姉から届いた音声
水城遼が姉からのメッセージに気づいたのは、送信から十一時間後だった。
七月二十四日、午前七時十二分。
北嶺日報支局の仮眠室で目を覚まし、枕元の携帯電話を裏返した。充電残量は九パーセント。着信が三件、編集部の連絡が六件、その下に相原紗季の名前があった。
変なものを送ってごめん。
文面はそれだけで始まっていた。
遼は上体を起こした。姉が謝罪から文章を始めることは珍しい。たいていは用件だけを書き、必要なら最後に「悪いけど」と付ける。先に謝るときは、自分でも説明できない頼み事をする場合だった。
時刻を曖昧にすることもなかった。遅れるなら「少し」ではなく何分、帰れないなら「今夜」ではなく日付を書く。家族の連絡にまで業務日誌のような正確さを持ち込む人だった。
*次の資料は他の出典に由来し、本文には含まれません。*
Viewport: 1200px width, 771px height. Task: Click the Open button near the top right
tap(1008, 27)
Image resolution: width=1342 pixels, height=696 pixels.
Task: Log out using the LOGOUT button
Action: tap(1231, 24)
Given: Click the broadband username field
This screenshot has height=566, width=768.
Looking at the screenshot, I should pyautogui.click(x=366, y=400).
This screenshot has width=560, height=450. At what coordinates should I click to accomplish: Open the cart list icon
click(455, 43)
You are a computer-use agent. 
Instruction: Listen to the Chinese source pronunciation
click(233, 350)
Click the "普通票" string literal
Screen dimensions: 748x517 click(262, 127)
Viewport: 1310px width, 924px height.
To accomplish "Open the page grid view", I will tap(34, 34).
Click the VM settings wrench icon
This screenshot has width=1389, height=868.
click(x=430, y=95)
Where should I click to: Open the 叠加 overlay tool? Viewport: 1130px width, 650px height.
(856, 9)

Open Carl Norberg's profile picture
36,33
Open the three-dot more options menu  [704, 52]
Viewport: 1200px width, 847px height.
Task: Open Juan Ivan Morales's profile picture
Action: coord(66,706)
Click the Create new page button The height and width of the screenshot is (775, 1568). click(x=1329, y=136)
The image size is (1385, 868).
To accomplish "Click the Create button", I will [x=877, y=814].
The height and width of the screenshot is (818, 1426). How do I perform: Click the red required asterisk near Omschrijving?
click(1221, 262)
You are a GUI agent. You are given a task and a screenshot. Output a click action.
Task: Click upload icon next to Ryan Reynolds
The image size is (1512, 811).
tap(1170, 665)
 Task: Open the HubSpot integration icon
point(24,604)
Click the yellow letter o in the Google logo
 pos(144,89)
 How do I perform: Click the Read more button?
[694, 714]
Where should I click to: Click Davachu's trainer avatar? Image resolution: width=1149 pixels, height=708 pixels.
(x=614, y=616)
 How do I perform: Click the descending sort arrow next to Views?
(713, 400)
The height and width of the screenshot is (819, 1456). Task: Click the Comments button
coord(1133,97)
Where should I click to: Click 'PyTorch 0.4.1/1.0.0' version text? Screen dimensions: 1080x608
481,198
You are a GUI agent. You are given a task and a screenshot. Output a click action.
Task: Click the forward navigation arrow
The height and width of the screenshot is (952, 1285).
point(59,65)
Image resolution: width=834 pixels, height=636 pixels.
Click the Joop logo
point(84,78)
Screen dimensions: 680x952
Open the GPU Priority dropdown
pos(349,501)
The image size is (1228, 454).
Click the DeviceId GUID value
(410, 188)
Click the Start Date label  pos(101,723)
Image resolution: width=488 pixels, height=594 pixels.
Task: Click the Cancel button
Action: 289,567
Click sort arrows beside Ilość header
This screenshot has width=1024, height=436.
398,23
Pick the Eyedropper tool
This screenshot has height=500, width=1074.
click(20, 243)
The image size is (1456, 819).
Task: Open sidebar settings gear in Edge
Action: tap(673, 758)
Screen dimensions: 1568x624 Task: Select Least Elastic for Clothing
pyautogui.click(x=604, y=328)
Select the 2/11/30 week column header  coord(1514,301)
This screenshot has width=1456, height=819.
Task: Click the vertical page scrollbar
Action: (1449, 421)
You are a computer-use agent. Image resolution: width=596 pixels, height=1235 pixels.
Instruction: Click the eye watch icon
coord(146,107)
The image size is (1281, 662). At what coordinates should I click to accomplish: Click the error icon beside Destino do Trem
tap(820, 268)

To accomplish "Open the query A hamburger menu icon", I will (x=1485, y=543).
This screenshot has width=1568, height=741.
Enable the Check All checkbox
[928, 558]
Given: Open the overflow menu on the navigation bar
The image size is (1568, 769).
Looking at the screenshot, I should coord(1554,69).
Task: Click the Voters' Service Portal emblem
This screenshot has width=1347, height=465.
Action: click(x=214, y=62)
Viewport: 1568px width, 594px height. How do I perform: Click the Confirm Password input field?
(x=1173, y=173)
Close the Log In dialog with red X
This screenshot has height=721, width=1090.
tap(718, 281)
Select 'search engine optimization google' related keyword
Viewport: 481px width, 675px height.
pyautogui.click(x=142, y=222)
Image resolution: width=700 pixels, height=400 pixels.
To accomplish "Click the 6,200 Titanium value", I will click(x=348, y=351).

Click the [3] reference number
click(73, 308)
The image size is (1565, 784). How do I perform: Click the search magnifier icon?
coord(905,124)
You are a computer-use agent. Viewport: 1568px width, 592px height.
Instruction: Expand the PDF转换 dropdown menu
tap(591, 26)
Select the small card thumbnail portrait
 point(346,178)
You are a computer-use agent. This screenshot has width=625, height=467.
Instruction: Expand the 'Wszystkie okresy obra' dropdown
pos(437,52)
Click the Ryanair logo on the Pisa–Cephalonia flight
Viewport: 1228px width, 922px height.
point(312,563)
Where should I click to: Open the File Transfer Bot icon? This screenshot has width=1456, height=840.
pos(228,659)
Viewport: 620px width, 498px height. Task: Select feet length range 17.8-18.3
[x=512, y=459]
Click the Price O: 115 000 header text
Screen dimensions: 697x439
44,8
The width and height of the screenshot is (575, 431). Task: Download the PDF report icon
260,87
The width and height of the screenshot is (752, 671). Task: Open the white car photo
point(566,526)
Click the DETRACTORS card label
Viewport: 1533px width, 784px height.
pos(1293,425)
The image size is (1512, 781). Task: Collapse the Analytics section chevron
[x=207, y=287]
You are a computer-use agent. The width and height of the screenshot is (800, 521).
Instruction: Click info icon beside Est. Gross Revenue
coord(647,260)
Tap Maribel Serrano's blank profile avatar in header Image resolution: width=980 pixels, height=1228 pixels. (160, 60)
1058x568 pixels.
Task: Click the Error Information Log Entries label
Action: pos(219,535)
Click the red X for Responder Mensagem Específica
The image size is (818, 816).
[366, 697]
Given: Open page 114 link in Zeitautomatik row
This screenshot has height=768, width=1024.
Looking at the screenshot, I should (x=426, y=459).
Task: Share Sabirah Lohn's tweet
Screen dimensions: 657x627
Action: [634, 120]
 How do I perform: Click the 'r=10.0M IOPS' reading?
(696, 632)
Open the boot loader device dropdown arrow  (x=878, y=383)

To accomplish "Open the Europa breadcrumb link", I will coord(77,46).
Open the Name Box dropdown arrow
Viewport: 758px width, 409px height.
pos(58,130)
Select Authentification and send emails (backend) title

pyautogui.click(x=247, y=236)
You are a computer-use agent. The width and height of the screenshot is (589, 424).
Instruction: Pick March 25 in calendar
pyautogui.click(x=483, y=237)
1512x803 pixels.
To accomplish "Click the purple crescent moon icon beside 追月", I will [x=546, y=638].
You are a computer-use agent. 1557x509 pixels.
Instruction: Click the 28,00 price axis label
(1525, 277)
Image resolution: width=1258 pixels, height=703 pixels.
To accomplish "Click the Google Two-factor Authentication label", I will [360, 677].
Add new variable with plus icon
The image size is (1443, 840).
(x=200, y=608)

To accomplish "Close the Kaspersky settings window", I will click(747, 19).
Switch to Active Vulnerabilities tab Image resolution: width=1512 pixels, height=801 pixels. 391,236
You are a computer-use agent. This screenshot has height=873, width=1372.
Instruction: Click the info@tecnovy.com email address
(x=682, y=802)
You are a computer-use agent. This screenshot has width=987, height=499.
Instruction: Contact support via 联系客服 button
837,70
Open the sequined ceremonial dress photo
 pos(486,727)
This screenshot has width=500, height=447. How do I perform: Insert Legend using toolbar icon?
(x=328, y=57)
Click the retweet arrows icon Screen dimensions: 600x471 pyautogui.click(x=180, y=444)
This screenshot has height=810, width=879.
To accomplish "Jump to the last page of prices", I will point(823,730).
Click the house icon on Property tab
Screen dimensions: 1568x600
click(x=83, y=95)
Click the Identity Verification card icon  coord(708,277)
その姉が、何を聞いたかではなく、聞こえているなら、と書いていた。
添付ファイルが一つ。共有フォルダへのリンク。受付番号らしい英数字が三行。
最後に、もう一文あった。
〈聞こえているなら、まだ返事をしないで〉
遼は一度、画面を閉じた。
仮眠室の外で、輪転機ではない小型プリンターが動いていた。朝刊の時間はとっくに終わっている。デスクの誰かが資料をまとめているのだろう。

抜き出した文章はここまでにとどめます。